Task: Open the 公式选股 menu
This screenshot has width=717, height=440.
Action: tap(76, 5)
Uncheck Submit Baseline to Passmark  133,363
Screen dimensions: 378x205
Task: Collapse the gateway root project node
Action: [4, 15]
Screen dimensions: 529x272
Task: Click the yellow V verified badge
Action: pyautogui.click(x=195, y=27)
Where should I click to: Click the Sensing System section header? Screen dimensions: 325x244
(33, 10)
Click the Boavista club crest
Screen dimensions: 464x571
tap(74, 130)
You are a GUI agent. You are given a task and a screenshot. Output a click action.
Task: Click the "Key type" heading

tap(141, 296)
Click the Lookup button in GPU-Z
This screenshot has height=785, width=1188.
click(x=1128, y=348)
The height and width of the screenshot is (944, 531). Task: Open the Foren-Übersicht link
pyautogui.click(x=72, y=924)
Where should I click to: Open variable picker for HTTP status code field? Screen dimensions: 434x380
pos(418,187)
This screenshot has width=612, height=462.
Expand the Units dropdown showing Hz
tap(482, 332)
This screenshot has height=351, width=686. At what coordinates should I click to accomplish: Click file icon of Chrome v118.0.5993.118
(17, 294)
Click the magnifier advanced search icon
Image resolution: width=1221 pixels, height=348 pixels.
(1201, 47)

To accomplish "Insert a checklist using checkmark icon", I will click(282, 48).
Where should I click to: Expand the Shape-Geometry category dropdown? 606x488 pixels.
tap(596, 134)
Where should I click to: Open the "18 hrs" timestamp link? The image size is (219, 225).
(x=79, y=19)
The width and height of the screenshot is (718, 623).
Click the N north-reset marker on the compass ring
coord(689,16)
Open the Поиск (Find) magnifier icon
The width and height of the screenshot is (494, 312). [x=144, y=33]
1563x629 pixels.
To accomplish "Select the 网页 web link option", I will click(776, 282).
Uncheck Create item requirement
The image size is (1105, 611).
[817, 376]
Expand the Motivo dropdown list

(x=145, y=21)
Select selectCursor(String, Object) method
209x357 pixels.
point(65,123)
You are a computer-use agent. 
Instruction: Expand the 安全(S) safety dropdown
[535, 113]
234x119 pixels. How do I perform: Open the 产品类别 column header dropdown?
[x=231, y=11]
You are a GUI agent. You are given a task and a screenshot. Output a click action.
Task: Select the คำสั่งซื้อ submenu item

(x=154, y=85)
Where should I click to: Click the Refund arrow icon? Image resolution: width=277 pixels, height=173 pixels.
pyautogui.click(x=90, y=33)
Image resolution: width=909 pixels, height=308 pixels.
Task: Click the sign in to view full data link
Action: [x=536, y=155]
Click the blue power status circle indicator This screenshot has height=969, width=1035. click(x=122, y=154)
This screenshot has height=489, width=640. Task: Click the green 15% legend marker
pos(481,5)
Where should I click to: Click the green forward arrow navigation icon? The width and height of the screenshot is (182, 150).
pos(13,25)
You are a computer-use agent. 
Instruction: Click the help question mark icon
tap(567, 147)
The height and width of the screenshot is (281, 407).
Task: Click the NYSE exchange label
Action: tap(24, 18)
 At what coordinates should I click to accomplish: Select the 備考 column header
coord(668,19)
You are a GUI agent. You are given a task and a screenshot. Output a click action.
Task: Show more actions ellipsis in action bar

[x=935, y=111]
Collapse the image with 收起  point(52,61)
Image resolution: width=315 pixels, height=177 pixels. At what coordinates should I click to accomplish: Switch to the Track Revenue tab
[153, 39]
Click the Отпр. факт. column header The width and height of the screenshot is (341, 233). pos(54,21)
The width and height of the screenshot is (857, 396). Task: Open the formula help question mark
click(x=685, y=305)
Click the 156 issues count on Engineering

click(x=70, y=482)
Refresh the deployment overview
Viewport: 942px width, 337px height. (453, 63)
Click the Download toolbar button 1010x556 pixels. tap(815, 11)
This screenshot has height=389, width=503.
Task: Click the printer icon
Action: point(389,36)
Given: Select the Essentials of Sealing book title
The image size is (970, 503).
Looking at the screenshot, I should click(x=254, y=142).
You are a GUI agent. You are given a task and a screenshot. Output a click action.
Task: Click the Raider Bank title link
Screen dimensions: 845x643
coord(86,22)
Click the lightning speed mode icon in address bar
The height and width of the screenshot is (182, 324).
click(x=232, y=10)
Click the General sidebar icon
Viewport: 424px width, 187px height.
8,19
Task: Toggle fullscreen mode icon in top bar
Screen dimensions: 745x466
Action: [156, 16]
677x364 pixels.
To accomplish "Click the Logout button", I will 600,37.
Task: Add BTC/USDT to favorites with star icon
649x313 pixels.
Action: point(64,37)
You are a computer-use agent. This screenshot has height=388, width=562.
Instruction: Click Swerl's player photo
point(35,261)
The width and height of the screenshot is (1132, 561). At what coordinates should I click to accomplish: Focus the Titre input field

○ ○ ○ ○

## [What you should do]
Return the material above in full, exactly as it appears.

## [Solution to this problem]
Task: Open the 公式选股 menu
This screenshot has width=717, height=440.
Action: tap(76, 5)
Uncheck Submit Baseline to Passmark  133,363
Screen dimensions: 378x205
Task: Collapse the gateway root project node
Action: [4, 15]
Screen dimensions: 529x272
Task: Click the yellow V verified badge
Action: pyautogui.click(x=195, y=27)
Where should I click to: Click the Sensing System section header? Screen dimensions: 325x244
(33, 10)
Click the Boavista club crest
Screen dimensions: 464x571
tap(74, 130)
You are a GUI agent. You are given a task and a screenshot. Output a click action.
Task: Click the "Key type" heading

tap(141, 296)
Click the Lookup button in GPU-Z
This screenshot has height=785, width=1188.
click(x=1128, y=348)
The height and width of the screenshot is (944, 531). Task: Open the Foren-Übersicht link
pyautogui.click(x=72, y=924)
Where should I click to: Open variable picker for HTTP status code field? Screen dimensions: 434x380
pos(418,187)
This screenshot has width=612, height=462.
Expand the Units dropdown showing Hz
tap(482, 332)
This screenshot has height=351, width=686. At what coordinates should I click to accomplish: Click file icon of Chrome v118.0.5993.118
(17, 294)
Click the magnifier advanced search icon
Image resolution: width=1221 pixels, height=348 pixels.
(1201, 47)

To accomplish "Insert a checklist using checkmark icon", I will click(282, 48).
Where should I click to: Expand the Shape-Geometry category dropdown? 606x488 pixels.
tap(596, 134)
Where should I click to: Open the "18 hrs" timestamp link? The image size is (219, 225).
(x=79, y=19)
The width and height of the screenshot is (718, 623).
Click the N north-reset marker on the compass ring
coord(689,16)
Open the Поиск (Find) magnifier icon
The width and height of the screenshot is (494, 312). [x=144, y=33]
1563x629 pixels.
To accomplish "Select the 网页 web link option", I will click(776, 282).
Uncheck Create item requirement
The image size is (1105, 611).
[817, 376]
Expand the Motivo dropdown list

(x=145, y=21)
Select selectCursor(String, Object) method
209x357 pixels.
point(65,123)
You are a computer-use agent. 
Instruction: Expand the 安全(S) safety dropdown
[535, 113]
234x119 pixels. How do I perform: Open the 产品类别 column header dropdown?
[x=231, y=11]
You are a GUI agent. You are given a task and a screenshot. Output a click action.
Task: Select the คำสั่งซื้อ submenu item

(x=154, y=85)
Where should I click to: Click the Refund arrow icon? Image resolution: width=277 pixels, height=173 pixels.
pyautogui.click(x=90, y=33)
Image resolution: width=909 pixels, height=308 pixels.
Task: Click the sign in to view full data link
Action: [x=536, y=155]
Click the blue power status circle indicator This screenshot has height=969, width=1035. click(x=122, y=154)
This screenshot has height=489, width=640. Task: Click the green 15% legend marker
pos(481,5)
Where should I click to: Click the green forward arrow navigation icon? The width and height of the screenshot is (182, 150).
pos(13,25)
You are a computer-use agent. 
Instruction: Click the help question mark icon
tap(567, 147)
The height and width of the screenshot is (281, 407).
Task: Click the NYSE exchange label
Action: tap(24, 18)
 At what coordinates should I click to accomplish: Select the 備考 column header
coord(668,19)
You are a GUI agent. You are given a task and a screenshot. Output a click action.
Task: Show more actions ellipsis in action bar

[x=935, y=111]
Collapse the image with 收起  point(52,61)
Image resolution: width=315 pixels, height=177 pixels. At what coordinates should I click to accomplish: Switch to the Track Revenue tab
[153, 39]
Click the Отпр. факт. column header The width and height of the screenshot is (341, 233). pos(54,21)
The width and height of the screenshot is (857, 396). Task: Open the formula help question mark
click(x=685, y=305)
Click the 156 issues count on Engineering

click(x=70, y=482)
Refresh the deployment overview
Viewport: 942px width, 337px height. (453, 63)
Click the Download toolbar button 1010x556 pixels. tap(815, 11)
This screenshot has height=389, width=503.
Task: Click the printer icon
Action: point(389,36)
Given: Select the Essentials of Sealing book title
The image size is (970, 503).
Looking at the screenshot, I should click(x=254, y=142).
You are a GUI agent. You are given a task and a screenshot. Output a click action.
Task: Click the Raider Bank title link
Screen dimensions: 845x643
coord(86,22)
Click the lightning speed mode icon in address bar
The height and width of the screenshot is (182, 324).
click(x=232, y=10)
Click the General sidebar icon
Viewport: 424px width, 187px height.
8,19
Task: Toggle fullscreen mode icon in top bar
Screen dimensions: 745x466
Action: [156, 16]
677x364 pixels.
To accomplish "Click the Logout button", I will 600,37.
Task: Add BTC/USDT to favorites with star icon
649x313 pixels.
Action: point(64,37)
You are a computer-use agent. This screenshot has height=388, width=562.
Instruction: Click Swerl's player photo
point(35,261)
The width and height of the screenshot is (1132, 561). At what coordinates should I click to accomplish: Focus the Titre input field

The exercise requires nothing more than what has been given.